The code (some of it is shortened/omitted as less relevant to question).
//trimmomatic read trimming
process TRIM {
tag "trim ${pair_id}"
publishDir "${params.outdir}/$pair_id/trim_results"
input:
tuple val(pair_id), path(reads)
output:
tuple val(pair_id), path("trimmed_${pair_id}_R{1,2}_{paired,unpaired}.fastq.gz")
script:
"""
"""
}
//bwa alignment
process BWA_PF {
tag "align-pf ${pair_id}f"
publishDir "${params.outdir}/$pair_id/bwa_pf_results"
input:
tuple val(pair_id), path(reads)
path index
output:
tuple val(pair_id), path("${pair_id}_pf_mapped.{bam,bam.bai}")
script:
"""
"""
}
//filter mapped pf reads
process FILTER_PF {
tag "filter ${pair_id}"
publishDir "${params.outdir}/$pair_id/filter_results"
input:
tuple val(pair_id), path(reads)
output:
tuple val(pair_id),
path("${pair_id}_pf_R{1,2}.fastq.gz")
script:
"""
"""
}
//filter mapped non pf reads
process FILTER_NON_PF {
tag "filter ${pair_id}"
publishDir "${params.outdir}/$pair_id/filter_results"
input:
tuple val(pair_id), path(reads)
output:
tuple val(pair_id),
path("${pair_id}_non_pf_R{1,2}.fastq.gz")
script:
"""
"""
}
//bwa alignment
process BWA_PF_HUMAN {
tag "align-pf_human ${pair_id}"
publishDir "${params.outdir}/$pair_id/bwa_pf_human_results"
input:
tuple val(pair_id), path(reads)
path index
output:
tuple val(pair_id), path("${pair_id}_pf_human_mapped.{bam,bam.bai}")
script:
"""
"""
}
//bwa alignment
process PROGRAM{
tag "program ${pair_id}"
publishDir "${params.outdir}/$pair_id/program_results"
input:
tuple val(pair_id), path(reads)
path chroms
output:
tuple val(pair_id),
path("${pair_id}}")
script:
"""
"""
}
//concatenate pf and non_human reads
process CONCAT{
tag "concat ${pair_id}"
publishDir "${params.outdir}/$pair_id"
input:
tuple val(pair_id), path(program_reads)
tuple val(pair_id), path(pf_reads)
output:
tuple val(pair_id), path("${pair_id}_non_human_R{1,2}.fastq.gz")
script:
"""
"""
}
//summary
process SUMMARY{
tag "summary ${pair_id}"
publishDir "${params.outdir}/$pair_id"
input:
tuple val(pair_id), path(trim_reads)
tuple val(pair_id), path(non_human_reads)
output:
file("summary_${pair_id}.csv")
script:
"""
"""
}
workflow {
Channel
.fromFilePairs(params.reads, checkIfExists: true)
.set {read_pairs_ch}
// trim reads
trim_ch = TRIM(read_pairs_ch)
// fastqc report (optional)
// fastqc_ch = FASTQC(trim_ch)
// map to pf genome
bwa_pf_ch = BWA_PF(trim_ch, params.pf_index)
// filter mapped reads
filter_pf_ch = FILTER_PF(bwa_pf_ch)
filter_non_pf_ch = FILTER_NON_PF(bwa_pf_ch)
// map to pf and human genome
bwa_pf_human_ch = BWA_PF_HUMAN(filter_non_pf_ch, params.pf_human_index)
// filter out human chromosome reads using eludicator
program_human_ch = PROGRAM(bwa_pf_human_ch, params.chroms)
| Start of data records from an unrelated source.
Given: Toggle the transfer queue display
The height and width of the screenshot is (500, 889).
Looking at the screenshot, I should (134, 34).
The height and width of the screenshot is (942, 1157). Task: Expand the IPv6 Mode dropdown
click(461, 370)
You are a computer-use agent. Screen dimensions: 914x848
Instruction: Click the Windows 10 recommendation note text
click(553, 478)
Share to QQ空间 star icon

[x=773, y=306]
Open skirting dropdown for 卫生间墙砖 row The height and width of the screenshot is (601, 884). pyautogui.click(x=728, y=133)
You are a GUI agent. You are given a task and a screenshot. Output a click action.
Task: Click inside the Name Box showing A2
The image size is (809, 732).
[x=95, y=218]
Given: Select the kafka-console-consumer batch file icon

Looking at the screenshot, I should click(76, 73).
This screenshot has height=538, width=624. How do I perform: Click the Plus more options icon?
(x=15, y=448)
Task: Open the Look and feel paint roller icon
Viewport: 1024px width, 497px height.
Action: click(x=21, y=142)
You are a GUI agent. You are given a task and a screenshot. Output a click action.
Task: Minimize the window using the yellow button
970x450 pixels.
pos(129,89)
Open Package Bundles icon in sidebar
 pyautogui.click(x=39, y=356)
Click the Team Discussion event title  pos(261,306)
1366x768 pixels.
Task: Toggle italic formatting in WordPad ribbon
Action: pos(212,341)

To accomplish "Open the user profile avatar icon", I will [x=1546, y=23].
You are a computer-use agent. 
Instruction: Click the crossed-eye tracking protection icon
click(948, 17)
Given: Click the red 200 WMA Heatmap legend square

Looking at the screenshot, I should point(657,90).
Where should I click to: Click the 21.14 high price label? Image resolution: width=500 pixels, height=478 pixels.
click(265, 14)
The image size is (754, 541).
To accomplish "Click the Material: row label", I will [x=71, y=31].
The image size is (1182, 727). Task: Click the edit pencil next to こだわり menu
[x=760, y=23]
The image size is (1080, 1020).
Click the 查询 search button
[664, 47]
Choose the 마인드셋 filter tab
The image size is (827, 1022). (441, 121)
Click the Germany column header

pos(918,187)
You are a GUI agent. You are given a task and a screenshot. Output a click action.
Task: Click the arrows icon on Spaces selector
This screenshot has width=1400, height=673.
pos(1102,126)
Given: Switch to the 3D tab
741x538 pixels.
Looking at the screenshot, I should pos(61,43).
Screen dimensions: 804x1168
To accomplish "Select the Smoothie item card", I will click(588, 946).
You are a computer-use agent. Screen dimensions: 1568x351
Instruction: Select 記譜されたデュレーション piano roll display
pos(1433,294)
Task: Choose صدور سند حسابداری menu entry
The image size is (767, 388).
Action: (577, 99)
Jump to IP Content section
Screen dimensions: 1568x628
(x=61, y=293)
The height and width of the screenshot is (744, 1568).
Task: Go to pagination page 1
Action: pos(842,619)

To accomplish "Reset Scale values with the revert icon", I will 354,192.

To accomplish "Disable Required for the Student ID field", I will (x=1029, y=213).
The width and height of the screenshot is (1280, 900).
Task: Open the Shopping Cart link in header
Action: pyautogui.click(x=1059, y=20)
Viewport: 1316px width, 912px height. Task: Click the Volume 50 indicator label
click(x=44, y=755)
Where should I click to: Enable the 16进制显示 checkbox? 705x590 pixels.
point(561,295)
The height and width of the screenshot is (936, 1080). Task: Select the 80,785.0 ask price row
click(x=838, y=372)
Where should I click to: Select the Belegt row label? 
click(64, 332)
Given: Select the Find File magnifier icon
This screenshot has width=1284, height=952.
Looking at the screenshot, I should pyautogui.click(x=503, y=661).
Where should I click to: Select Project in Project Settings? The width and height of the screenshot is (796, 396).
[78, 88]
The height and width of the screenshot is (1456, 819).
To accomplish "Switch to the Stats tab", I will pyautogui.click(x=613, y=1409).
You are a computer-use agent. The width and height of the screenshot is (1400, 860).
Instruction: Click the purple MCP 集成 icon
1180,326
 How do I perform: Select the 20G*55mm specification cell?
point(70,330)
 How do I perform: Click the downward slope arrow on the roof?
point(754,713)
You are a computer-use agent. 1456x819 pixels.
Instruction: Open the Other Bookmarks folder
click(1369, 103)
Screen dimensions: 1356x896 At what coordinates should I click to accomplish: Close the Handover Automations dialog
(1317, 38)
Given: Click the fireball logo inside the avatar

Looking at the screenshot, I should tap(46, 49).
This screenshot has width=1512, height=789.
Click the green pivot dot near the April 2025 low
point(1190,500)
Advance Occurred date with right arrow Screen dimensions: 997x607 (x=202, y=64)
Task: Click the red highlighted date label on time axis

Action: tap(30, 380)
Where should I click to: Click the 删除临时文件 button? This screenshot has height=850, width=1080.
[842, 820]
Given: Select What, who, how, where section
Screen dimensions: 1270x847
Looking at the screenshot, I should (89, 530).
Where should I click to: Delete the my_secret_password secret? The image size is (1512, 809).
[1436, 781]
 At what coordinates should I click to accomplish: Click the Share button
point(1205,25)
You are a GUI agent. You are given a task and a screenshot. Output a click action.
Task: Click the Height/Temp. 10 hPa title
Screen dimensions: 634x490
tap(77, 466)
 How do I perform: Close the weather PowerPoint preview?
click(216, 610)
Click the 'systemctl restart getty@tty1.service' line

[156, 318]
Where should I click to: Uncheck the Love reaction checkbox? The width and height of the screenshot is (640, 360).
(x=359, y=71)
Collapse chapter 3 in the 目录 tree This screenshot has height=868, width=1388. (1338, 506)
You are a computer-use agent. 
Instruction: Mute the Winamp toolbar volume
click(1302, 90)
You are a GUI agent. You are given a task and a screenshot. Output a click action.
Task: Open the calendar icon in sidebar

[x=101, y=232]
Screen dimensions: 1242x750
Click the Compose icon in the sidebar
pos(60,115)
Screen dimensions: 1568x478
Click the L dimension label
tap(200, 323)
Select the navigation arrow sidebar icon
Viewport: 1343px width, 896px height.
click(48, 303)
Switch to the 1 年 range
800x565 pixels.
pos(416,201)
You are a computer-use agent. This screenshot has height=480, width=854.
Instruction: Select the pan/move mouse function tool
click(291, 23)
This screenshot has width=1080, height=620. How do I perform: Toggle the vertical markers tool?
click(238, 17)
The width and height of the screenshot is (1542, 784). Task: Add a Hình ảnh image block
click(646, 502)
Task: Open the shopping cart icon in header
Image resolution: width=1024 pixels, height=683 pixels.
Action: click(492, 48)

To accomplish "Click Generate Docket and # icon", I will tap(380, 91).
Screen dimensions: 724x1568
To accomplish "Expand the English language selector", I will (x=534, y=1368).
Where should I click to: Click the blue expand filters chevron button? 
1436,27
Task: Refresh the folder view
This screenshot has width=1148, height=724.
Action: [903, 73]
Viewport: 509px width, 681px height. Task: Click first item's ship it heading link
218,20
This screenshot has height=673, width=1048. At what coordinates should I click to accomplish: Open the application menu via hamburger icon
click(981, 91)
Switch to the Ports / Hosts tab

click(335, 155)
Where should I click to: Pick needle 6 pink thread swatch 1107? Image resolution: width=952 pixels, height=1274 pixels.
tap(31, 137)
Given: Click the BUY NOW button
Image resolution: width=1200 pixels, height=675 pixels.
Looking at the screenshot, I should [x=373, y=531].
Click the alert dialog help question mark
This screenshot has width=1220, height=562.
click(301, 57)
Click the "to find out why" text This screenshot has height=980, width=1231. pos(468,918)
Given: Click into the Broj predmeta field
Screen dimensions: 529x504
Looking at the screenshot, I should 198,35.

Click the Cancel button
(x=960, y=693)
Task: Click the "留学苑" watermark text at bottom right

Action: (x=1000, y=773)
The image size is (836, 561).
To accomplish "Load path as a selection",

// concatenate non human reads
concat_ch = CONCAT(program_human_ch,filter_pf_ch)
// summarize
summary_ch = SUMMARY(trim_ch,concat_ch)
}
Thank you so much!
May I ask if it is absolutely necessary to separate the paired file paths? Or is it more a matter of best practice?
I haven't done so with my workflow and so far there wasn't any issues, should I be worried?
Thank you. I also found that
.join
could be use if there is a common index.